Club Profile: Go play Go!

Alex Choi, Campus News Reporter

Go is a relatively simple game at face value. The purpose of the game is to possess more territory than one’s opponents. Territory is gained by boxing one’s opponent’s’ pieces and surrounding the pieces in all four directions. When a piece or pieces are surrounded in four directions, the pieces and the territory they covered is lost. The winner is whoever has more pieces on the board at the end of the game. But because of the game board’s size and the large number of alternatives per move, each game of Go has an innumerable amount of possible outcomes. As senior club member Bryan Chong puts it, “Go is simultaneously the most simple and the most complex game. It is easy to learn, but incredibly hard to master.”

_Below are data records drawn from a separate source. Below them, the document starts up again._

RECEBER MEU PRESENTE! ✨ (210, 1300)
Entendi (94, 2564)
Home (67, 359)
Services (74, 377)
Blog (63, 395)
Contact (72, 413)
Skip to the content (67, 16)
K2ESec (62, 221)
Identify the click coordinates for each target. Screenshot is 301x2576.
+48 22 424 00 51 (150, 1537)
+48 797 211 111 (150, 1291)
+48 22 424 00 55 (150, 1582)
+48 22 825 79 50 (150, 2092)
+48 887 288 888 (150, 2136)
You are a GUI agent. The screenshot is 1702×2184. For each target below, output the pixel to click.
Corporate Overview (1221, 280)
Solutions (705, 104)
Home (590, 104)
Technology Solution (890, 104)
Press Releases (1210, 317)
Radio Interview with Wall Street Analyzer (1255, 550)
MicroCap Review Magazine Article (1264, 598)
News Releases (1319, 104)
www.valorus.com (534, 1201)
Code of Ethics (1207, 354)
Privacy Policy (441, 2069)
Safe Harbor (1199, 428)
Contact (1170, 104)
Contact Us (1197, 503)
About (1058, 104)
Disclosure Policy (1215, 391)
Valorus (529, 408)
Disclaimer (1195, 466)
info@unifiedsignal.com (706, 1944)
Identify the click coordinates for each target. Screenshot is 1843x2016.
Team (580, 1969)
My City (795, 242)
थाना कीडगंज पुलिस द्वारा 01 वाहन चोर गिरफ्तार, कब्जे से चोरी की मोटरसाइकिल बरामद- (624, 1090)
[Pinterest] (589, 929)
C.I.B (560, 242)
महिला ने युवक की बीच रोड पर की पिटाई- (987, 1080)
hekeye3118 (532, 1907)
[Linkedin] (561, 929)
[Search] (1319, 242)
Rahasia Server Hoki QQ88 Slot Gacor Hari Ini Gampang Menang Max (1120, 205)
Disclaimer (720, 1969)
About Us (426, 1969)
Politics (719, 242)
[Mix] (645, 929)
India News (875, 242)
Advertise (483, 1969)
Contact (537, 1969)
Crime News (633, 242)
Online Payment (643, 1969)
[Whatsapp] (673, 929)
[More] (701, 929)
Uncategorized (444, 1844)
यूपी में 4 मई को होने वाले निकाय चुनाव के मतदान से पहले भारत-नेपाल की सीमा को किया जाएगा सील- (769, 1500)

Kent’s Go club was created to both introduce students to Go and foster the growth of students who were already Go players. A typical Go club meeting is made up of equal parts teaching and playing. The more advanced players would help teach the newer players the basic rules and concepts of the game, while the players of similar footing would play amongst each other. As the club generates more interest and players, there are plans to teach more specific and advanced concepts of Go like defense, offense, and cornering: almost like having offensive and defensive drills in a sport.

Obviously, the Go club would have completely fallen flat had they not had enough new students interested in the game. So in order to generate a player base, the Go club invited and hosted a group of Go masters from Korea. These extremely proficient Go players spent a week teaching and playing Go, even holding a small-scale tournament to engage the students’ competitive streaks.